WASHINGTON (CN) — The final word on mifepristone’s use nationwide will be in the hands of the Supreme Court after the Fifth Circuit issued a late-night ruling to keep the popular abortion pill on store shelves nationwide but under limited circumstances.
“The Justice Department strongly disagrees with the Fifth Circuit’s decision in Alliance for Hippocratic Medicine v. FDA to deny in part our request for a stay pending appeal,” Attorney General Merrick Garland said in a statement Thursday. “We will be seeking emergency relief from the Supreme Court to defend the FDA’s scientific judgment and protect Americans’ access to safe and effective reproductive care.”
Abortion rights advocates say the Fifth Circuit’s ruling would restrict abortion access nationwide, even if the New Orleans-based federal appeals court did not go as far as U.S. District Judge Matthew Kacasmaryk, who last week granted an injunction by to halt the approval that the Food and Drug Administration bestowed on mifepristone over 20 years ago.
“This decision is a wolf in sheep's clothing,” Nancy Northup, president and CEO of the Center for Reproductive Rights, said in a statement. “The appellate court order repeats serious errors in Judge Kascmaryk ruling. Again, it is wrong on the facts and the law, resulting in an unprecedented override of the FDA’s scientific judgment.”
The ruling from the Fifth Circuit was unsigned and unpublished, meaning it can't be relied on as precedent.
“As the stay applicants, defendants bear the burden of showing why ‘extraordinary circumstances’ demand that we exercise discretion in their favor,” the motions panel of three Republican appointees wrote Wednesday. “To the extent the defendants make any such showing, they do so only with respect to the 2000 Approval — not the plaintiffs’ alternative arguments.”
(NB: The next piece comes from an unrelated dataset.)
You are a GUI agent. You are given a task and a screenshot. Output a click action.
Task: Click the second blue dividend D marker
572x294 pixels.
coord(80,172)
U.S. Circuit Judge Catharina Haynes concurred with the ruling only in part. A footnote to the ruling says the George W. Bush appointee would have granted an administrative stay and deferred the question of a longer stay to a merits panel hearing oral arguments. Haynes was joined on the motions panel by U.S. Circuit Judges Kurt Engelhardt and Andy Oldham, both Trump appointees.
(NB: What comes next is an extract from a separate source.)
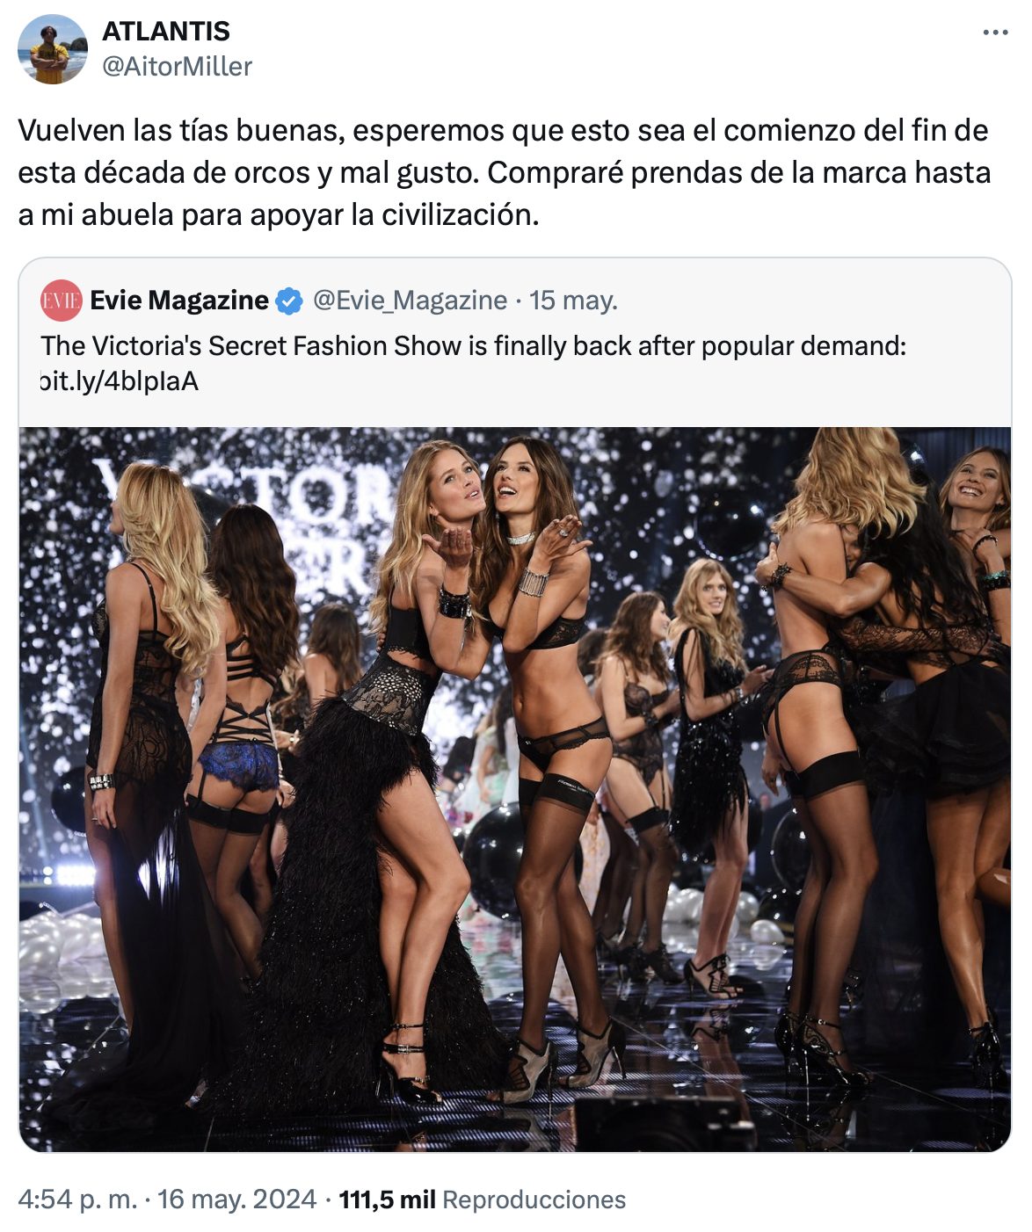Open the ATLANTIS display name link

click(166, 32)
In its bid to stay the injunction, the Biden administration had to explain the harm it would face if Kacasmaryk’s ruling took effect. The FDA said people across the country would be harmed if they lost access to a medication used in reproductive care. The panel said those arguments focused too heavily on parties not before them.
“FDA’s assertion that the district court’s injunction will harm pregnant women or other members of the public does not speak to the irreparable injury factor (although it may speak to other factors), because those persons are not stay applicants in this case,” the panel wrote. “Since FDA does not articulate any irreparable harm that FDA will suffer absent a stay, it makes no showing on this ‘critical’ prong.”
Because the FDA and Danco — the producer of mifepristone — failed to show they would be injured by the district court’s ruling, the panel said it would offer tailored relief.
“The applicants’ arguments suggest, at best, that they require relief only from the district court’s treatment of the 2000 Approval,” the panel wrote. “They make no argument as to why the district court’s treatment of the 2016 Major REMS Changes and later FDA activity irreparably harms anyone.”
The 2016 changes relate to mifepristone’s administration — making it available for up to 10 weeks instead of seven — and distribution — allowing doctors to prescribe the pill via telehealth and distribute it through the mail.